[Records from a dataset]
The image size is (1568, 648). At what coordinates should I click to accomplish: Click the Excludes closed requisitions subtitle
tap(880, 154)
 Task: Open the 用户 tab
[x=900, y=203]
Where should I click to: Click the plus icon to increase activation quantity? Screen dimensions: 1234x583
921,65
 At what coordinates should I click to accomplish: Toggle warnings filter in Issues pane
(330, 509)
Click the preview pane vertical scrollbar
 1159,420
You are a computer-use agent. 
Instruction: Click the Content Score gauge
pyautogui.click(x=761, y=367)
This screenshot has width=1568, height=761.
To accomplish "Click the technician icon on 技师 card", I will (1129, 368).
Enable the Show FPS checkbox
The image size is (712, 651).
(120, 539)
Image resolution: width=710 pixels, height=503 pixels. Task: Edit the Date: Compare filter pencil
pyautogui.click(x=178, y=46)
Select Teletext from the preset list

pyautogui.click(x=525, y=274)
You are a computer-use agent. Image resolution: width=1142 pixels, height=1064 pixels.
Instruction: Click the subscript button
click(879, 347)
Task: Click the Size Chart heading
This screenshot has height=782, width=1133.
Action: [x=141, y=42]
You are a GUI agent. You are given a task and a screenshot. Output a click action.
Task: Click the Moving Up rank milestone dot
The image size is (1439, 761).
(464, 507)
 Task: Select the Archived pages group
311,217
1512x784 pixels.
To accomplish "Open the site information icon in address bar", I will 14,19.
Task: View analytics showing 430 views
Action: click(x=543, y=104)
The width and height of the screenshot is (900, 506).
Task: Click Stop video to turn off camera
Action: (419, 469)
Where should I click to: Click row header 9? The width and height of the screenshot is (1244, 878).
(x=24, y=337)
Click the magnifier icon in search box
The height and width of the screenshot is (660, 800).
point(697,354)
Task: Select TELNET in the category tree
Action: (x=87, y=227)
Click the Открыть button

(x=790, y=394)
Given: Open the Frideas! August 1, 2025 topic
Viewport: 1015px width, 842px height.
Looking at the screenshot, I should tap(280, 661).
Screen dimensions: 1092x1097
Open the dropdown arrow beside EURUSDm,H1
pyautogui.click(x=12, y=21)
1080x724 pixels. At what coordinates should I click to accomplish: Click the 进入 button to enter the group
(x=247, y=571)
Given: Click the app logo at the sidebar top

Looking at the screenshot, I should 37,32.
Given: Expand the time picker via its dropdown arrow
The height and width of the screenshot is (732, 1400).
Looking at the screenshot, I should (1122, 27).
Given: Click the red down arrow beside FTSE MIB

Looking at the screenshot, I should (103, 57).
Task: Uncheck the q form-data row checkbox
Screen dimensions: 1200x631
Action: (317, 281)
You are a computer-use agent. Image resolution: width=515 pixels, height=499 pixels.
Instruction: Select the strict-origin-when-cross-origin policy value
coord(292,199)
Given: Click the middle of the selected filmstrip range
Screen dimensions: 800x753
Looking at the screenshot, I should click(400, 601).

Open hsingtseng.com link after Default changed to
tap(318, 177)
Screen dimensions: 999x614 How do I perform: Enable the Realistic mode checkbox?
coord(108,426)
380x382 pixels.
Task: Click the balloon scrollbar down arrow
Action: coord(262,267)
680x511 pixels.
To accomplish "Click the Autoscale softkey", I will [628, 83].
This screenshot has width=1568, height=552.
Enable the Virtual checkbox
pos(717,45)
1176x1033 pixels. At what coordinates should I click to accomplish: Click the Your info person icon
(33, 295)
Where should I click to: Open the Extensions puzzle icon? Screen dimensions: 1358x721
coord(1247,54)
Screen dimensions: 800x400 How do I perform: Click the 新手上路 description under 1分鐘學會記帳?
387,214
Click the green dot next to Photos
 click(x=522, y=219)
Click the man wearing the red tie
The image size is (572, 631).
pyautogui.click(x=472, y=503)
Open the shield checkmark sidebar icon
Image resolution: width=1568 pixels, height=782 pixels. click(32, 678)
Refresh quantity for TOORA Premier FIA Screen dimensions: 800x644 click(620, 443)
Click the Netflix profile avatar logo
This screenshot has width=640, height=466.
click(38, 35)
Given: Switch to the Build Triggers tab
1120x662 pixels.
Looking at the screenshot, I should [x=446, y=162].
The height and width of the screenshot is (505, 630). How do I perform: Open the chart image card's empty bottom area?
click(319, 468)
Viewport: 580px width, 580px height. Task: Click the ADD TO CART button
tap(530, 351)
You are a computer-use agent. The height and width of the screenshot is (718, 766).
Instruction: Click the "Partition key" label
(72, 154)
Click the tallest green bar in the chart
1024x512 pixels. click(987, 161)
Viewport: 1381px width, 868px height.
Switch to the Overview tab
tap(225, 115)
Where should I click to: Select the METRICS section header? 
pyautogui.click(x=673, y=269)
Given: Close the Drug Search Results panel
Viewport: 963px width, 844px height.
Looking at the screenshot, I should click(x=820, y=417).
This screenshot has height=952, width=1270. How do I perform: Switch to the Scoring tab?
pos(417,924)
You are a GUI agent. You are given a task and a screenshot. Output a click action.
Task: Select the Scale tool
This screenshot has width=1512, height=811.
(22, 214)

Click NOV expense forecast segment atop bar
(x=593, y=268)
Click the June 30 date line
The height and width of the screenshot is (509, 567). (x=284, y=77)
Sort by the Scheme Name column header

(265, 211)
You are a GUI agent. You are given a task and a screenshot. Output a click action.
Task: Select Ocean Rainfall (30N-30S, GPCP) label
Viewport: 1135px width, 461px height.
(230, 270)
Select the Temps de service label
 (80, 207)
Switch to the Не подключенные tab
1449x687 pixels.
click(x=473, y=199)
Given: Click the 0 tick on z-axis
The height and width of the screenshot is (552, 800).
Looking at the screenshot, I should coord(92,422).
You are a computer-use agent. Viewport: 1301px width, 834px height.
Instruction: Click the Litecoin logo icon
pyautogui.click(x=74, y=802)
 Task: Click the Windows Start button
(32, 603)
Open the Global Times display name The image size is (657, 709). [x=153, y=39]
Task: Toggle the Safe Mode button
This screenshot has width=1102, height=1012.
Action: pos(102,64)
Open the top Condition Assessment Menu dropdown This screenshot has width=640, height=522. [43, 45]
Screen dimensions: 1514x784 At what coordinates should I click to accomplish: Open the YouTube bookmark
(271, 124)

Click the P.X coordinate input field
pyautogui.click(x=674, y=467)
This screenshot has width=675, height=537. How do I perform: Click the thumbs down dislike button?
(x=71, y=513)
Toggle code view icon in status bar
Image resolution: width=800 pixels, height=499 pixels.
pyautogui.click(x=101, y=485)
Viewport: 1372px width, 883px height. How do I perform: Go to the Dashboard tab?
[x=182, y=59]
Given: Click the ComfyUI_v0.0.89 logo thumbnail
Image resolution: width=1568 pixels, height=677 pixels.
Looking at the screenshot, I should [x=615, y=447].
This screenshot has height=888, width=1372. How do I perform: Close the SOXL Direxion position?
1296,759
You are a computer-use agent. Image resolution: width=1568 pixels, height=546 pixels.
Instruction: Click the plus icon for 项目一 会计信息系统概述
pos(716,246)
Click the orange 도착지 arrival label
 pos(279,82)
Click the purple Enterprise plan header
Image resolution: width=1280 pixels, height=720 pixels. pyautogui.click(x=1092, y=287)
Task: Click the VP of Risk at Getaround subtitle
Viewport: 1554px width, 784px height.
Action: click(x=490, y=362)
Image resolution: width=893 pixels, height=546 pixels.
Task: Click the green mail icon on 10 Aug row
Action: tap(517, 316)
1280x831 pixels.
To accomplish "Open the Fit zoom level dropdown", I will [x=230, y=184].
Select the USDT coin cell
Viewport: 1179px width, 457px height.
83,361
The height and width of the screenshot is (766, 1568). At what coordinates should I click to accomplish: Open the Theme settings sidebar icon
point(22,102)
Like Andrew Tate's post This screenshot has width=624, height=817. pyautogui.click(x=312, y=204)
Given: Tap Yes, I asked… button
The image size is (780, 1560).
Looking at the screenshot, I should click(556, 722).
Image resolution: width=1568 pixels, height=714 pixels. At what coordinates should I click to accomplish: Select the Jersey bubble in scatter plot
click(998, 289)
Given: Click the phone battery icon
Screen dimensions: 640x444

AIM OF THE EXERCISE:
Where the data above reaches the line holding "This screenshot has height=888, width=1372.", begin printing, and stop after the line holding "Task: Click the VP". Each line must be reproduced exactly, with nothing else added.

WRITTEN SOLUTION:
This screenshot has height=888, width=1372. How do I perform: Close the SOXL Direxion position?
1296,759
You are a computer-use agent. Image resolution: width=1568 pixels, height=546 pixels.
Instruction: Click the plus icon for 项目一 会计信息系统概述
pos(716,246)
Click the orange 도착지 arrival label
 pos(279,82)
Click the purple Enterprise plan header
Image resolution: width=1280 pixels, height=720 pixels. pyautogui.click(x=1092, y=287)
Task: Click the VP of Risk at Getaround subtitle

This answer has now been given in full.